Agent skills today are hand-crafted, generated one-shot, or evolved through loosely controlled self-revision, none of which behaves like a deep-learning optimizer for the skill, and none of which reliably improves over its starting point under feedback. We argue the skill should instead be trained as the external state of a frozen agent, with the same discipline that makes weight-space optimization reproducible.
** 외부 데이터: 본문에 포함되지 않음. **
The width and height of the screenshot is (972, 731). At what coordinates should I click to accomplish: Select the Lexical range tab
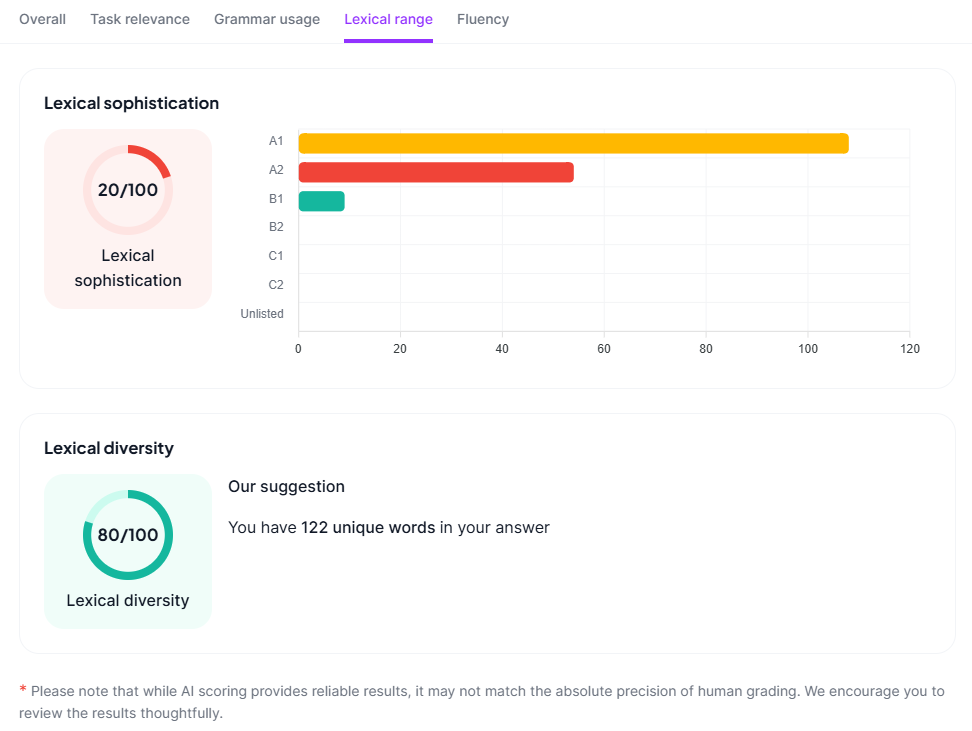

SkillOpt is, to our knowledge, the first systematic controllable text-space optimizer for agent skills: a separate optimizer model turns scored rollouts into bounded add/delete/replace edits on a single skill document, and an edit is accepted only when it strictly improves a held-out validation score. A textual learning-rate budget, rejected-edit buffer, and epoch-wise slow/meta update make skill training stable while adding zero inference-time model calls at deployment. Across six benchmarks, seven target models, and three execution harnesses (direct chat, Codex, Claude Code), SkillOpt is best or tied on all 52 evaluated (model, benchmark, harness) cells and beats every per-cell competitor among human, one-shot LLM, Trace2Skill, TextGrad, GEPA, and EvoSkill skills. On GPT-5.5 it lifts the average no-skill accuracy by +23.5 points in direct chat, by +24.8 inside the Codex agentic loop, and by +19.1 inside Claude Code. Transfer experiments further show that optimized skill artifacts retain value when moved across model scales, between Codex and Claude Code execution environments, and to a nearby math benchmark without further optimization.